Lucent Sky AVM makes use of “hybrid source code analysis” in scanning applications. This post first explains how different types of static analysis work, before diving into how Lucent Sky uses a multistage hybrid approach to automate how vulnerabilities are found and fixed.

Most SAST (static application security testing) tools identify vulnerabilities by first creating a “flow graph” (a model that represents the logic of the application), then applying security rules on the flow graph. There are two ways to generate the flow graph - analyzing the source code of the application, or analyzing the binary files of the application. These two approaches not only have different benefits and restrictions, but how they’re implemented also has a major impact on their effectiveness.

Direct source code analysis vs. abstracted source code analysis

The primary benefit of analyzing source code is that applications can be analyzed before they can be compiled. This allows for the use of SAST during an earlier stage of the SDLC. The main restriction is that the coverage is less, because functions that use binary libraries (such as .dll and .jar files) cannot be accurately analyzed.

Most SAST tools that analyze the source code of an application do not analyze the actual source code. Instead, they first create an abstraction of the source code, and then analyze the abstraction. Because the abstraction is language-neutral (i.e. similar code in C# and Java will be represented by the same abstraction), this mechanism allows SAST vendors to build a single analysis engine that works on multiple programming languages.

However, this abstraction process comes with a major downside. No matter how accurate the abstraction is, some information about the original source code is lost during the process, which causes more false positives and false negatives. This is where direct source code analysis shines.

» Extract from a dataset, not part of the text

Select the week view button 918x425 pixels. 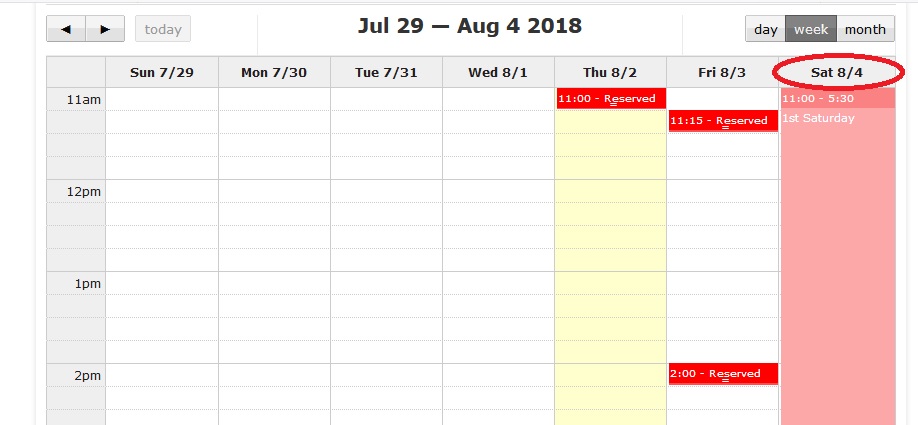point(810,29)
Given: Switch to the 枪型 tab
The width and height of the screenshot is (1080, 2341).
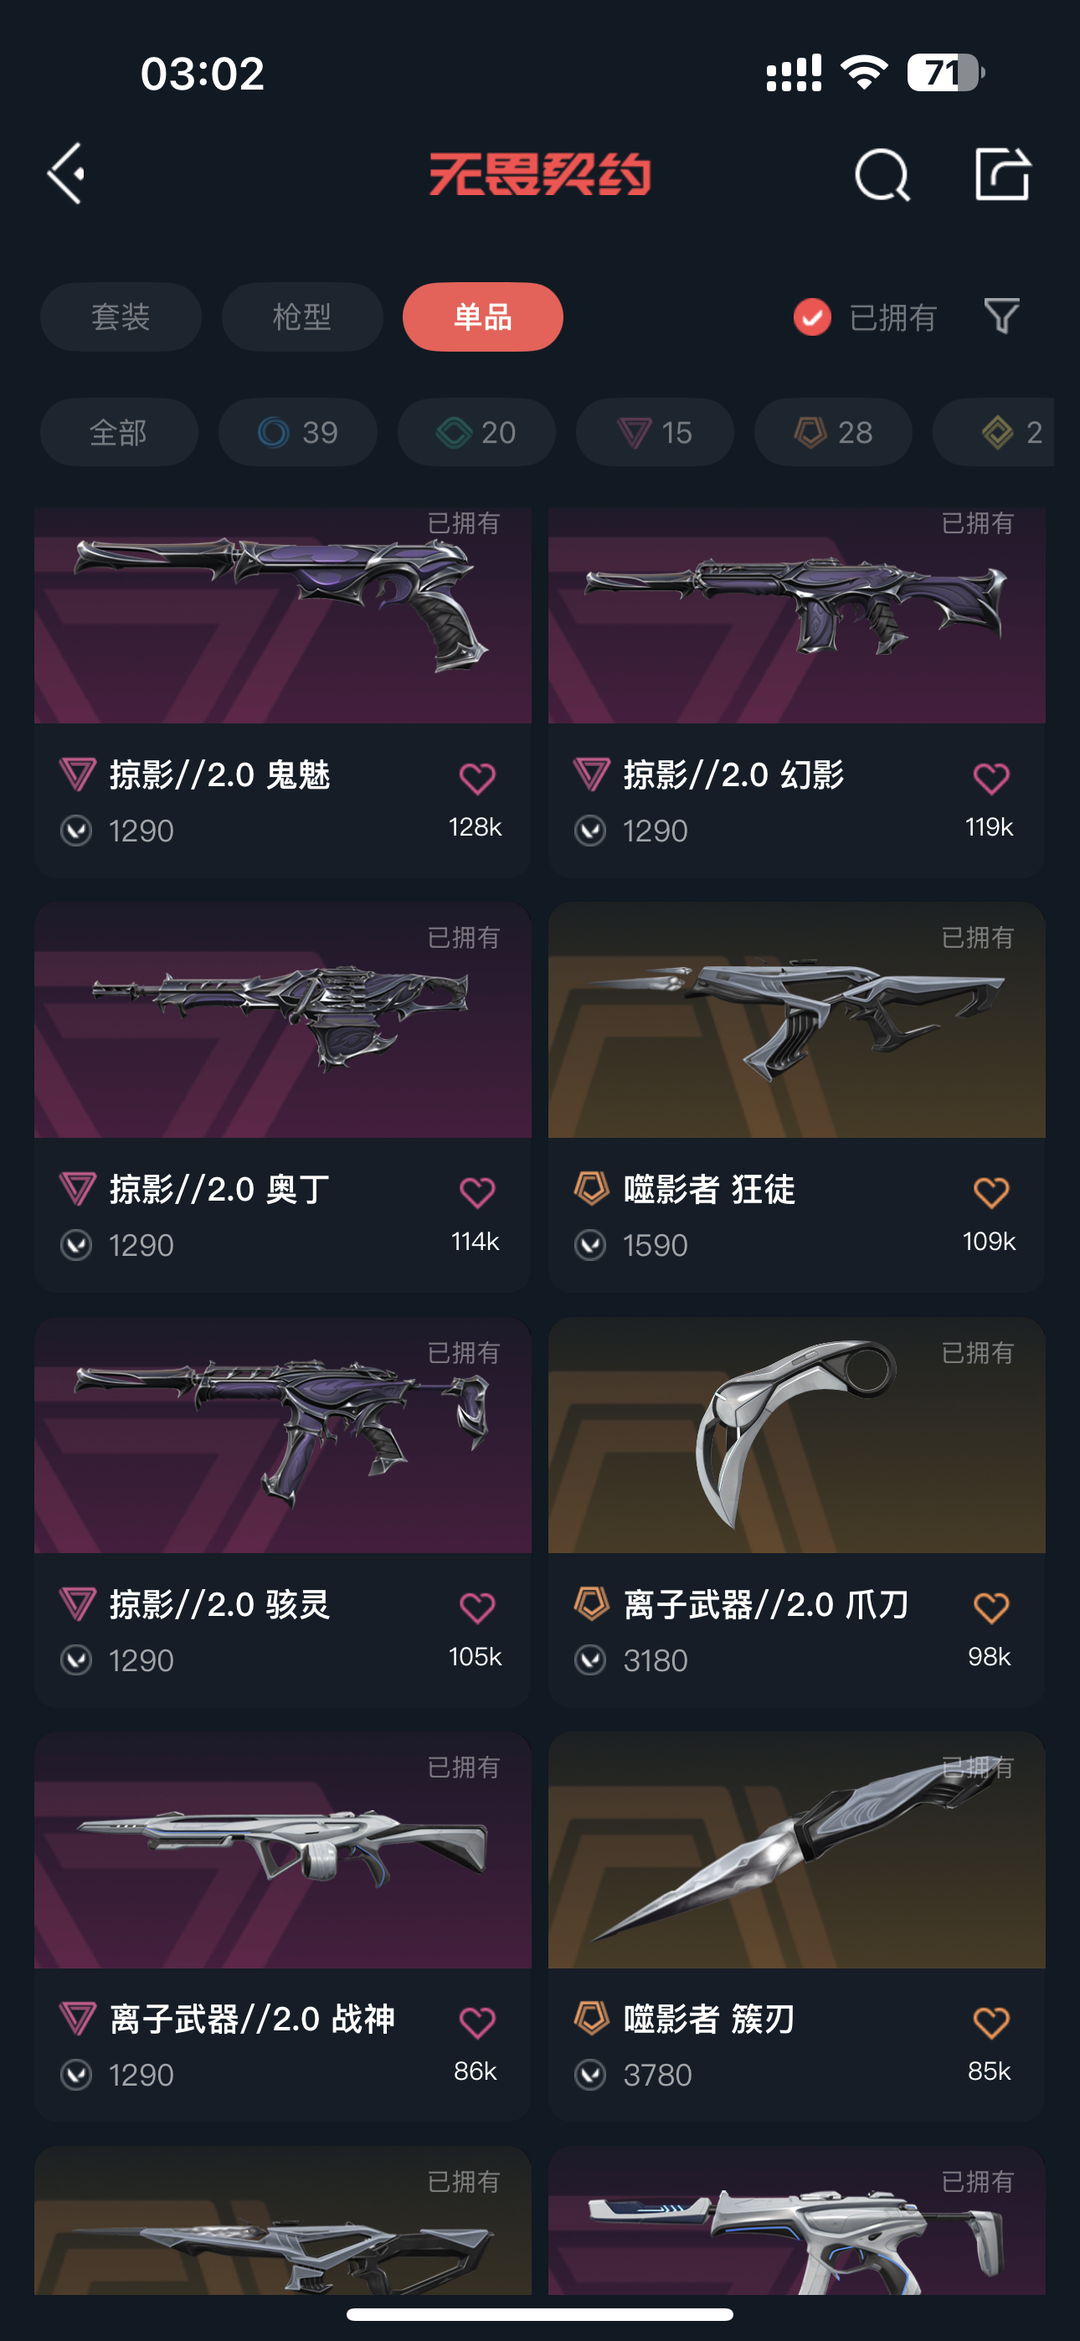Looking at the screenshot, I should point(302,317).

Direct source code analysis does not abstract the source code. Instead, it analyzes source code in its original form. Not many analysis engines do this, because to do so requires language-dependent customizations for each language the engine supports. However, by directly analyzing the source code, the analysis engine can extract all the details about both the code and the context of the vulnerabilities contained there.

Direct bytecode analysis vs. decompiled bytecode analysis

The major reason for conducting a bytecode or binary analysis is the ability to analyze an application and its referenced libraries without access to the complete source code (or access to any source code in some cases). The downside is that binary files, even with their corresponding debug symbols, lack some information that is only present in the source code.

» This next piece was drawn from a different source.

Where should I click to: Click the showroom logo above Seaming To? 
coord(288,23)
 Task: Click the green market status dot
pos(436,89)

There are two common implementations of bytecode analysis: decompiled bytecode analysis and direct bytecode analysis. Decompiled bytecode analysis uses a bytecode decompiler to translate the bytecode into an abstraction that is language-neutral, and then analyzes this abstraction. This is similar to how abstracted source code analysis works, but because it has an extra layer of abstraction, more source code information is lost.

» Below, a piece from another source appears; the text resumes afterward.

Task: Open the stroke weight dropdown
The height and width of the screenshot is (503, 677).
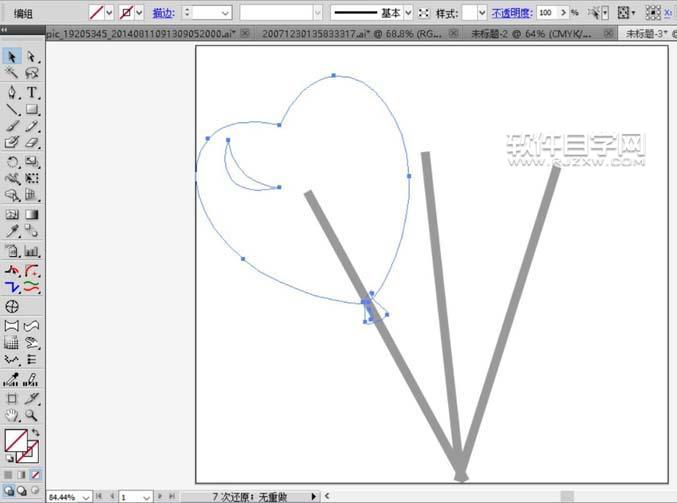Action: (224, 12)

Direct bytecode analysis works by creating the “flow graph” directly from the bytecode. Similar to direct source code analysis, this approach produces fewer false positives and, with the help of debug symbols, preserves more information from the original source code and the resulting vulnerabilities.

Multi-stage hybrid analysis

Lucent Sky AVM uses a multi-stage hybrid analysis that combines both direct bytecode analysis and direct source code analysis. Direct source code analysis allows Lucent Sky AVM to understand the context of a vulnerability, and the developer’s original intent when the vulnerability was introduced. This enables the generation of the correct mitigation (“Instant Fix”) at the correct location in the source code. Direct bytecode analysis not only enhances the accuracy of the analysis and lowers false positives, it also enables Lucent Sky AVM to identify vulnerabilities in referenced third-party libraries and even mitigate them in most cases.

By investing in the painstaking engineering efforts of direct source code analysis and direct bytecode analysis, Lucent Sky AVM is able to bring greater efficiency to the vulnerability mitigation process. We did the hard work, so you don’t have to.